- _WHAT THE TASK ASKS_:
Give again, exactly as they appear, only the lines from the one containing "This screenshot has height=1095, width=2048." through the last line of the material below.

- _SUPPLIED MATERIAL_:
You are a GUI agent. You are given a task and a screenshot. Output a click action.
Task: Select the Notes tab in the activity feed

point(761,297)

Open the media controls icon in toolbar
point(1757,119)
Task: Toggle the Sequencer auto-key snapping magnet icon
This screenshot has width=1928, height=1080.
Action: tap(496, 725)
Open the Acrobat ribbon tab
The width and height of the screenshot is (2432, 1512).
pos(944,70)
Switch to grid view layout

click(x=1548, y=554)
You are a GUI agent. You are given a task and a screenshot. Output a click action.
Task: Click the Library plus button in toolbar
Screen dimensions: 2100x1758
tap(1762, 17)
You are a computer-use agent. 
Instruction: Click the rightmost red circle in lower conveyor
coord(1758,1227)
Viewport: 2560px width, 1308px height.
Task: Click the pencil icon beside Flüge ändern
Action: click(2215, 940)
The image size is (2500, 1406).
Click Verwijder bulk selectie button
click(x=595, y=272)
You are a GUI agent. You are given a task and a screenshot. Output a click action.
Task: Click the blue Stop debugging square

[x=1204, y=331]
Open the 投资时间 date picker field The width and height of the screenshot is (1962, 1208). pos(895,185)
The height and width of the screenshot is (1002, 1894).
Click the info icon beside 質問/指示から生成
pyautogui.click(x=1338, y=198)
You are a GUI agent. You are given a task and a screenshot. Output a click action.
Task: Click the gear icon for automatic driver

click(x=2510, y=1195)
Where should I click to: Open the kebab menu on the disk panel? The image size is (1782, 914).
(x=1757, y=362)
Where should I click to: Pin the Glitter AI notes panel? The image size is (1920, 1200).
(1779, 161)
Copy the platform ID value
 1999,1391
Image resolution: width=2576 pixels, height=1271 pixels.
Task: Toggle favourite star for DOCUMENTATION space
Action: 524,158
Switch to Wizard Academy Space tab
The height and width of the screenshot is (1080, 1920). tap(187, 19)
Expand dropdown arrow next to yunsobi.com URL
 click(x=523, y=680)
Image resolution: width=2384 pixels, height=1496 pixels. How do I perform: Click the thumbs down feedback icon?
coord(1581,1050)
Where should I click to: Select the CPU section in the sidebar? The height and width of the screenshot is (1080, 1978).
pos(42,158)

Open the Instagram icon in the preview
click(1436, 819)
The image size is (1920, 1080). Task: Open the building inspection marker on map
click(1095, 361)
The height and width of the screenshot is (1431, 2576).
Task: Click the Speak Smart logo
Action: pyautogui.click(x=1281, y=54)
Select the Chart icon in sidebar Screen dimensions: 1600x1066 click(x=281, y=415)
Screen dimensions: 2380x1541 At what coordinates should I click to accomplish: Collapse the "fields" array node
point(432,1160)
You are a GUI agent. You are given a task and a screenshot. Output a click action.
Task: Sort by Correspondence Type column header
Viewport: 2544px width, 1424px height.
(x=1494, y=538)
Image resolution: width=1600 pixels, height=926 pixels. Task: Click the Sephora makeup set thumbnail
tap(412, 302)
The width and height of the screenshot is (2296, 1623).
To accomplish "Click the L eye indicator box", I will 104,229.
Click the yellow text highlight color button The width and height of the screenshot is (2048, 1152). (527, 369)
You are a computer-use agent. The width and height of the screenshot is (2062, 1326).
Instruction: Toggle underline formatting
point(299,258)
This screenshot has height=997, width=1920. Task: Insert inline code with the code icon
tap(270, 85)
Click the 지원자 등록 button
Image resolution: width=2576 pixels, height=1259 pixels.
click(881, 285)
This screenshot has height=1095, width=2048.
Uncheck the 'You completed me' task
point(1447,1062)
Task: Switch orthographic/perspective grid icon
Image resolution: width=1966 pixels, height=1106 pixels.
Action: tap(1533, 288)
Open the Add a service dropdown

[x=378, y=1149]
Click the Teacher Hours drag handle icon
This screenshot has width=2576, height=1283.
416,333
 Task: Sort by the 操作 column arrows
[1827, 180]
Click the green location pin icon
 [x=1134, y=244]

- _REPLY TO THE TASK_:
This screenshot has height=1095, width=2048.
Uncheck the 'You completed me' task
point(1447,1062)
Task: Switch orthographic/perspective grid icon
Image resolution: width=1966 pixels, height=1106 pixels.
Action: tap(1533, 288)
Open the Add a service dropdown

[x=378, y=1149]
Click the Teacher Hours drag handle icon
This screenshot has width=2576, height=1283.
416,333
 Task: Sort by the 操作 column arrows
[1827, 180]
Click the green location pin icon
 [x=1134, y=244]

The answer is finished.